As at many university campuses around the country, protests have broken out at the University of California San Francisco over the war between Israel and Hamas, only UCSF is, uniquely, mostly a medical institution with no undergraduate student body.

The war in Gaza has raised a lot of tension within the walls of UCSF's hospital campuses, as it has elsewhere. And New York Times SF Bureau Chief Heather Knight published a piece Monday about how this has been impacting doctors, some of whom believe that impassioned protest of the kind that recently occurred within earshot of patient rooms is not appropriate in a hospital setting.

Of course, expressing that opinion takes on political implications, and now you have accusations coming from both sides of intolerance and "feeling unsafe."

Dr. Jonathan Terdiman, a gastroenterologist, tells the Times that patients who are coming there for medical treatment should not have to deal with the distraction, or potential triggering nature of students chanting about the intifada.

"People are coming here for chemotherapy. They have dire illnesses," Dr. Terdiman tells the Times. "When that chant goes up and is heard in the patient care rooms, which it clearly was, it’s a violation of our professional obligations as health care providers."

Dr. Avromi Kanal, whose grandfather was an Auschwitz survivor and who has multiple relatives in Israel, tells the Times that he has been publicly excoriated, on social media and in a Substack post, by a fellow UCSF doctor, Dr. Rupa Marya. This followed an internal email Kanal sent to an antiracism task force questioning a call for a ceasefire in Gaza — suggesting this might empower Hamas. Marya, whom Kanal does not know personally, took him to task and called his email "an expression of anti-Arab hate," and further suggested that other doctors including her now felt unsafe in his presences.

Kanal filed a complaint with the university, and he says they closed the complaint quickly saying that Marya was engaging in protected speech. Dr. Kanal says that Marya's words are noth the only things that are making him feel "unwelcome and unsafe." "It’s the persistent unwillingness of my leaders to clearly denounce them and ensure my inclusion in this broad community here at UCSF," Kanal tells the Times.

A spokesperson for the university tells they paper that they are working to preserve the "healing environment" at UCSF's facilities while also protecting the free-speech rights of its faculty.

Dr. Jess Ghannam, a UCSF faculty member with 30 years on the job who is of Palestinian descent, tells the Times that he supports the protests, and even the intifada chants, and he has been wearing a watermelon pin while visiting patients — which is a symbol of Palestinian support.

"People who are screaming that they don’t feel safe are sometimes conflating feeling unsafe with feeling uncomfortable," Dr. Ghannam tells the Times.

Elsewhere in the UC system, pro-Palestinian protest encampments have been variously tolerated and dismantled by authorities. And while the encampment was mostly peacefully resolved at UC Berkeley, student protesters still disrupted the commencement ceremony there last month.

One protester who was apparently angry with the university's handling of the protests, 34-year-old Casey Goonan, was arrested last week in connection with multiple arson incidents on the Berkeley campus in the last several weeks.

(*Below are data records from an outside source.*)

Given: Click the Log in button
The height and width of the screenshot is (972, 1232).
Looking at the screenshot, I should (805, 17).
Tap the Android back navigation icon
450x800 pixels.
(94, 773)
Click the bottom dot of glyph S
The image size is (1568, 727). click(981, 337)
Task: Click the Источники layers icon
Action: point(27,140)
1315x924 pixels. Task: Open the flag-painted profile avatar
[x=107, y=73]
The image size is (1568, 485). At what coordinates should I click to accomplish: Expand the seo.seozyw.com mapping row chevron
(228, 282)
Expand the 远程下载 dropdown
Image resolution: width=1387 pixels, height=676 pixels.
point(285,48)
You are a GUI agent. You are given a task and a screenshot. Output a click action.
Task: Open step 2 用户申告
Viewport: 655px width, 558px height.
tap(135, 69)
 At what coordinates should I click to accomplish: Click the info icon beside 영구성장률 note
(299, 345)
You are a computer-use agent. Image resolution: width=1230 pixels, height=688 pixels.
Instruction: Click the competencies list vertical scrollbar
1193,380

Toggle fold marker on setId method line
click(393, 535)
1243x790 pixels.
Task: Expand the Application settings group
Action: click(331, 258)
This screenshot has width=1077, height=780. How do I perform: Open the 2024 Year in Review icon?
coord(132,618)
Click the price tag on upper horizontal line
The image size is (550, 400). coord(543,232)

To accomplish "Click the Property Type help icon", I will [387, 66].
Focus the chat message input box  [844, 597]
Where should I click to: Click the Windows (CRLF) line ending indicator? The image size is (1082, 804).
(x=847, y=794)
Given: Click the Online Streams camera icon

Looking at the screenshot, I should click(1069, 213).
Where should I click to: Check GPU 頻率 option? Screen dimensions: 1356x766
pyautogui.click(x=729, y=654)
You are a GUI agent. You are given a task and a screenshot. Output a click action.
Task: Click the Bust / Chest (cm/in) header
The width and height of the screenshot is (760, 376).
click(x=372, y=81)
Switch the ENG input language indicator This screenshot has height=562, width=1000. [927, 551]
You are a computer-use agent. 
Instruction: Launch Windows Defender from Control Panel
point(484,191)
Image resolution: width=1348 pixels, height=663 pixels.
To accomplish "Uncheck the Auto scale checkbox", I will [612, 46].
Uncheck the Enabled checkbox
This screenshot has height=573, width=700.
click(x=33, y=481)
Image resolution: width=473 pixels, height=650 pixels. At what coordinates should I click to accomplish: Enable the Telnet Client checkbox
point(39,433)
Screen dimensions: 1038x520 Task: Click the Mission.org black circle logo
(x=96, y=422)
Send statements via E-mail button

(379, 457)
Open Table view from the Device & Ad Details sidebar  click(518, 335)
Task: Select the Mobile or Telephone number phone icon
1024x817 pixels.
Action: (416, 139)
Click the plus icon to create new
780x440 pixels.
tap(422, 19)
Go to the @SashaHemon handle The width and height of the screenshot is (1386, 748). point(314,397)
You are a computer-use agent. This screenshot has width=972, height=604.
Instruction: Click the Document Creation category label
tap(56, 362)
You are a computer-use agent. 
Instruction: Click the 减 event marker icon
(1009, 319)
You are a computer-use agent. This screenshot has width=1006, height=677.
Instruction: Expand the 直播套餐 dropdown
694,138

At Stanford University, a group of students who stormed, occupied, and vandalized the university president's office on June 5 were arrested and now face possible criminal charges. They also were suspended and barred from campus, and seniors involved were not allowed to graduate.

Among those students was a journalist for the campus newspaper, 19-year-old Dilan Gohill, who has now become the subject of outcry over First Amendment protections for journalists.